EU-Erweiterung: Geopolitik verdrängt Rechtsstaatskriterien
Eine EU-Erweiterung, die Rechtsstaatlichkeit und demokratische Reformen zugunsten geopolitischer Schnelligkeit zurückstellt, schwächt das Fundament der europäischen Demokratie. Für Bürgerinnen und Bürger in der gesamten EU bedeutet das: Neue Mitgliedsstaaten mit unvollständigen Rechtsstaatsreformen können europäische Institutionen und Entscheidungsprozesse dauerhaft belasten und demokratische Errungenschaften unterhöhlen.
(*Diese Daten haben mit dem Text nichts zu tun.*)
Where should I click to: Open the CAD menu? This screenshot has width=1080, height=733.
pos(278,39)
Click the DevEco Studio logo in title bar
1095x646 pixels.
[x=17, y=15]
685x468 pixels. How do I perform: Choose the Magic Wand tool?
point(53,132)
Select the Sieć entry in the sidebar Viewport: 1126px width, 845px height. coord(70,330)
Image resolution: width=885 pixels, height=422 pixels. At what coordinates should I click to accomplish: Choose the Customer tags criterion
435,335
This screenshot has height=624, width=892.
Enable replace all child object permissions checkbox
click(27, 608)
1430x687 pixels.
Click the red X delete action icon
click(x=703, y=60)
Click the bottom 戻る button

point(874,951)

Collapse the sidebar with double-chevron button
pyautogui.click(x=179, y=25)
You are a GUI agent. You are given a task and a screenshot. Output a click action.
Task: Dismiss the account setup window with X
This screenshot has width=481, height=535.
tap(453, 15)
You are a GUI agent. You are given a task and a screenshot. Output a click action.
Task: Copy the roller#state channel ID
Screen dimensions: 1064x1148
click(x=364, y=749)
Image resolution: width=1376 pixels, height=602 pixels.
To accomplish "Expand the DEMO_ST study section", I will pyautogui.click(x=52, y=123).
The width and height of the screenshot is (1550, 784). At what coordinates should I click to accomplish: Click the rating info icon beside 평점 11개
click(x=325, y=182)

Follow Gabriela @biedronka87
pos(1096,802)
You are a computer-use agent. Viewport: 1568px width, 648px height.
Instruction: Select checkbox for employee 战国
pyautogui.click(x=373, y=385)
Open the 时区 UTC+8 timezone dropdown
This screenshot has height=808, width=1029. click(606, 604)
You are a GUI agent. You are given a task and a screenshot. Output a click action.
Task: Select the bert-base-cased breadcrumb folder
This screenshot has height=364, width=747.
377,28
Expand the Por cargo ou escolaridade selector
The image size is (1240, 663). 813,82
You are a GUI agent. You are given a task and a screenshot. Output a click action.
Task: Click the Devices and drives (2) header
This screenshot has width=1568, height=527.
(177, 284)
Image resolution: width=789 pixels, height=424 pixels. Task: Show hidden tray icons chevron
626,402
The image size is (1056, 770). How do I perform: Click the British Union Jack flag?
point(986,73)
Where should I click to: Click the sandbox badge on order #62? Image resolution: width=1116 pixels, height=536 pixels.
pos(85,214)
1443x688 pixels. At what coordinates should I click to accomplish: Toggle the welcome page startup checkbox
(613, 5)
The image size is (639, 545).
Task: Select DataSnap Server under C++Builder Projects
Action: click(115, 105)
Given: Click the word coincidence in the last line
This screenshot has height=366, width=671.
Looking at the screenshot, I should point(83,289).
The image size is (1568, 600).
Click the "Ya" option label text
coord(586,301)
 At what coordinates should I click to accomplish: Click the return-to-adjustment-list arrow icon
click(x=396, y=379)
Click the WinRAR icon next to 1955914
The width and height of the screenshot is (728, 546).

Die EU steht vor einer grundlegenden Weichenstellung: Entweder bleibt sie eine Wertegemeinschaft mit verbindlichen Beitrittskriterien, oder sie wird zur geopolitischen Zweckgemeinschaft. Für Deutschland und Mecklenburg-Vorpommern, das als Grenzregion eng mit osteuropäischen Partnern verbunden ist, hat die Qualität dieser Erweiterung konkrete Folgen für Handel, Rechtsicherheit und regionale Kooperationen. Ein transparenter, an Reformen geknüpfter Erweiterungsprozess bleibt das wirksamste Instrument, um stabile Demokratien an Europas Grenzen zu fördern.